Stored records
-.-.-

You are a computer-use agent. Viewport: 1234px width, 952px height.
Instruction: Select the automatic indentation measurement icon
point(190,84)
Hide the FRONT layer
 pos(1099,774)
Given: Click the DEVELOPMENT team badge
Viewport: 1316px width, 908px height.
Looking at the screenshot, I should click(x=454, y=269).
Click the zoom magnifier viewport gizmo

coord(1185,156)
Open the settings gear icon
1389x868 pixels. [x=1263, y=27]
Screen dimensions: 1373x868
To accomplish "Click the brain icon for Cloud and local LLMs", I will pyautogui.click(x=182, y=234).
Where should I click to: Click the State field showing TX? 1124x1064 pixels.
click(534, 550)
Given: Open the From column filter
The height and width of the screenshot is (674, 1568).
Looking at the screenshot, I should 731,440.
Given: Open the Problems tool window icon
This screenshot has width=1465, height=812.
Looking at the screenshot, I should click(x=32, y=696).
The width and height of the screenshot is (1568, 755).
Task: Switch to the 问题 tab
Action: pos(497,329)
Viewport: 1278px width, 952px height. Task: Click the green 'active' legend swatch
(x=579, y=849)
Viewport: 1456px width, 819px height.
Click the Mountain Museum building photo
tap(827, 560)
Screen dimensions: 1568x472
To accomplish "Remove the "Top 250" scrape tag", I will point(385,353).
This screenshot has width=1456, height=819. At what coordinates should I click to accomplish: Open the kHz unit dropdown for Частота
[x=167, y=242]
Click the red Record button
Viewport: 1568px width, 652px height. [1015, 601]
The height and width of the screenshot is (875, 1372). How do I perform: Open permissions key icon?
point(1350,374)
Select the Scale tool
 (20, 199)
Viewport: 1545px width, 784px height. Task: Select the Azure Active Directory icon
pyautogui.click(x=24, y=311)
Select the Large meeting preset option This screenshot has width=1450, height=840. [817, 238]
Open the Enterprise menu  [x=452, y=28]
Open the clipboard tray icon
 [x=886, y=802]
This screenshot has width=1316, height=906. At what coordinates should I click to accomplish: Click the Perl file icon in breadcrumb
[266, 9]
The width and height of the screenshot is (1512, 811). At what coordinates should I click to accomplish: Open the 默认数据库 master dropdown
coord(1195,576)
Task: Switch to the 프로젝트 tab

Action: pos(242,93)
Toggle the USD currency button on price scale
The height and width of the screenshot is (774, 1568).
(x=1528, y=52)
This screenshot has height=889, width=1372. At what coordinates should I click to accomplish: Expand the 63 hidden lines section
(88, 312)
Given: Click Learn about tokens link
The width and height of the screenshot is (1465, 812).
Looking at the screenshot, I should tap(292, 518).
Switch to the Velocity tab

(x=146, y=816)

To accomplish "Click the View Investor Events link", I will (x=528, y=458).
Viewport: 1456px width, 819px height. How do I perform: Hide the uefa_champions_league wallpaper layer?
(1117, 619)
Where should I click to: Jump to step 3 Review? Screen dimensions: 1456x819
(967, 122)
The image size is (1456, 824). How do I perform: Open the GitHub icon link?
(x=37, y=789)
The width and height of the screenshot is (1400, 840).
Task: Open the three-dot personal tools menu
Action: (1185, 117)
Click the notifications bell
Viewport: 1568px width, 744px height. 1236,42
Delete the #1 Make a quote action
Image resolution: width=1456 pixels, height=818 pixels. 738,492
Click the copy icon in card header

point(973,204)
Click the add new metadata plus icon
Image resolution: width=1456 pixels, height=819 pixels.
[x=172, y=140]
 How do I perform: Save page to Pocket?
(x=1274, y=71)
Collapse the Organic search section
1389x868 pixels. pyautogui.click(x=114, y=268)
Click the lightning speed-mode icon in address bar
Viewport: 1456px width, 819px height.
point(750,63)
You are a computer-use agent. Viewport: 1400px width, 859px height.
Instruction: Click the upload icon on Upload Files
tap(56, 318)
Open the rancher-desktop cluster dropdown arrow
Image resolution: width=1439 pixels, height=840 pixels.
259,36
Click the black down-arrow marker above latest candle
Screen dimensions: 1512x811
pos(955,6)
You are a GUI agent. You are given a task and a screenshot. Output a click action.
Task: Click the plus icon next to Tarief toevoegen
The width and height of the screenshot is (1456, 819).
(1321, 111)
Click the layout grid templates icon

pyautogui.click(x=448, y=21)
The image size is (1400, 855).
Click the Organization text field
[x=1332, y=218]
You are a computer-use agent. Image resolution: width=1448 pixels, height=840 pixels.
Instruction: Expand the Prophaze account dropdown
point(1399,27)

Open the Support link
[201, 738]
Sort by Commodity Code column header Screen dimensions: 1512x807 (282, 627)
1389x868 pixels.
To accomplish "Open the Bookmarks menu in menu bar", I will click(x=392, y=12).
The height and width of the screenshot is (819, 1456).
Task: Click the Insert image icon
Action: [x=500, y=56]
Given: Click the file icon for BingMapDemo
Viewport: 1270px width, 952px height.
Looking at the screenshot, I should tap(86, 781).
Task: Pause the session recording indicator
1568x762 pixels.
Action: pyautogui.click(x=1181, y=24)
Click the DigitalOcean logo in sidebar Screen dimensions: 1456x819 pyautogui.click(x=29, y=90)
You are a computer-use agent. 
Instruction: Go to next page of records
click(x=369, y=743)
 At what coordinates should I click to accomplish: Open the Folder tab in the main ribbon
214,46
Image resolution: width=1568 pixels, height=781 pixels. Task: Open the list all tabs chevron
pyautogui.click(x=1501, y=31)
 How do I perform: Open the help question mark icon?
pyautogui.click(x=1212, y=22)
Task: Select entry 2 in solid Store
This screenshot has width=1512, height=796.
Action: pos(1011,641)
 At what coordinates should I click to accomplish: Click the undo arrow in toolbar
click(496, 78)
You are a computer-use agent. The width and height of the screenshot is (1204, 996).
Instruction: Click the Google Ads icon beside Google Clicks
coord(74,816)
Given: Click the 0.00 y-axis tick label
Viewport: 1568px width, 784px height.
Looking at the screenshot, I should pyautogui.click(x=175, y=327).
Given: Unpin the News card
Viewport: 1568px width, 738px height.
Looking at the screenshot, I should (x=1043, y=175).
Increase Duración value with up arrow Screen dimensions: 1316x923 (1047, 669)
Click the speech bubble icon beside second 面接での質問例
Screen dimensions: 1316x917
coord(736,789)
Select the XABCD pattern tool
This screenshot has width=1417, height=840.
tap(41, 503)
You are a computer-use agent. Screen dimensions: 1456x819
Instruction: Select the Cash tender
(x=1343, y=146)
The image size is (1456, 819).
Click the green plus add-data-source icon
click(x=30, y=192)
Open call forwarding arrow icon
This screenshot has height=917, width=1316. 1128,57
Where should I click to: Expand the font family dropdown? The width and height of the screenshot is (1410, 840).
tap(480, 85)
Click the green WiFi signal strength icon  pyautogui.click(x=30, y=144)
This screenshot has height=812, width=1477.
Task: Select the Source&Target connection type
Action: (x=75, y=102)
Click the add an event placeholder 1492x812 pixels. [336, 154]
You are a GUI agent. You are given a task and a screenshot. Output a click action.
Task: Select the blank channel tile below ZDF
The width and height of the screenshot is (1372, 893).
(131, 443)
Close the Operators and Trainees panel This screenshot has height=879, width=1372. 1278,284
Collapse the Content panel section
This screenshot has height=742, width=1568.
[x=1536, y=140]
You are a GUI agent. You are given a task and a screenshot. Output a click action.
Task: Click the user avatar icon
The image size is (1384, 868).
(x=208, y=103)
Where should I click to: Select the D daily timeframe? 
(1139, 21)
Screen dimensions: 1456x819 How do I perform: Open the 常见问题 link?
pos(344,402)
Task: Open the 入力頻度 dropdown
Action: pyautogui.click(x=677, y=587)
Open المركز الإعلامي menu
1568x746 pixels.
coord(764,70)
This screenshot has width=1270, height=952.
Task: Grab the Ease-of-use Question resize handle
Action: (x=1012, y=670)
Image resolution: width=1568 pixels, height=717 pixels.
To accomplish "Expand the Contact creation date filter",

-.-.-

WHAT TO WORK ON - Your reply should hold every line from the data that contains "panel", copied in full.

ANSWER BELOW -
Close the Operators and Trainees panel This screenshot has height=879, width=1372. 1278,284
Collapse the Content panel section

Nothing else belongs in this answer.